Background/Objectives: Head and neck squamous cell carcinoma (HNSCC) frequently exhibits resistance to targeted therapies, including cetuximab. Identifying key drivers of tumor progression and elucidating the mechanisms underlying therapeutic resistance are essential for improving clinical outcomes. This study aimed to investigate the role of Caveolin-2 (CAV2) in HNSCC proliferation and cetuximab resistance. Methods: Prognosis-associated genes in HNSCC were screened using the TCGA database. The functional role of CAV2 in cell proliferation and apoptosis was assessed via CCK-8, colony formation, and flow cytometry assays.

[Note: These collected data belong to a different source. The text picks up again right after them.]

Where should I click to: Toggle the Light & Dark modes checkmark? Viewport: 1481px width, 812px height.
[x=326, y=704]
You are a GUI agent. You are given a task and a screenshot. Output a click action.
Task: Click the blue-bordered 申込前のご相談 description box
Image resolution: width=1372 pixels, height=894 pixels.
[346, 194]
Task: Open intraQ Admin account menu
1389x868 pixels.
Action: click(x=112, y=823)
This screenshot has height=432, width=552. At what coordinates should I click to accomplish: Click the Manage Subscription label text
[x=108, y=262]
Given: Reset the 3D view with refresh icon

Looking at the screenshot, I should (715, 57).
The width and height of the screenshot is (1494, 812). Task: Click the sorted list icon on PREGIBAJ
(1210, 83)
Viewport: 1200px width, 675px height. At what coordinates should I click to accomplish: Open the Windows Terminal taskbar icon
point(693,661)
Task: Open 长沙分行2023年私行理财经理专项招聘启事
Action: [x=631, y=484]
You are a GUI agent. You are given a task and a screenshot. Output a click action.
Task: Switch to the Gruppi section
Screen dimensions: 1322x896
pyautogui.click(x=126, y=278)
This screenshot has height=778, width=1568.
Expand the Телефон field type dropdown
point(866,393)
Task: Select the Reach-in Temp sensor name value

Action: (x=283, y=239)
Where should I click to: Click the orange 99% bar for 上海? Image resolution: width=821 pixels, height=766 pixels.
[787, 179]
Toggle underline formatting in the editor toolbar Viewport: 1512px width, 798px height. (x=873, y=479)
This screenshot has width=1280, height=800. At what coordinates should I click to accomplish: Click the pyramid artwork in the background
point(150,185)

Mechanistic insights were obtained through co-immunoprecipitation, ubiquitination assays, and proteomic analysis. The impact of CAV2 on cetuximab sensitivity was evaluated both in vitro and in a xenograft mouse model. Results: CAV2 emerged as a top prognostic candidate. Knockdown of CAV2 significantly suppressed HNSCC cell proliferation and induced apoptosis. Mechanistically, CAV2 interacted with and stabilized the PACT protein, thereby inhibiting PKR activation via the ubiquitin–proteasome pathway. Notably, CAV2 deficiency markedly enhanced the sensitivity of HNSCC cells and tumor xenografts to cetuximab treatment. Conclusions: These findings establish CAV2 as a critical driver of HNSCC progression and cetuximab resistance through post-translational regulation of the PACT–PKR axis. Targeting CAV2 may therefore represent a promising strategy to potentiate the efficacy of EGFR-targeted therapy in HNSCC.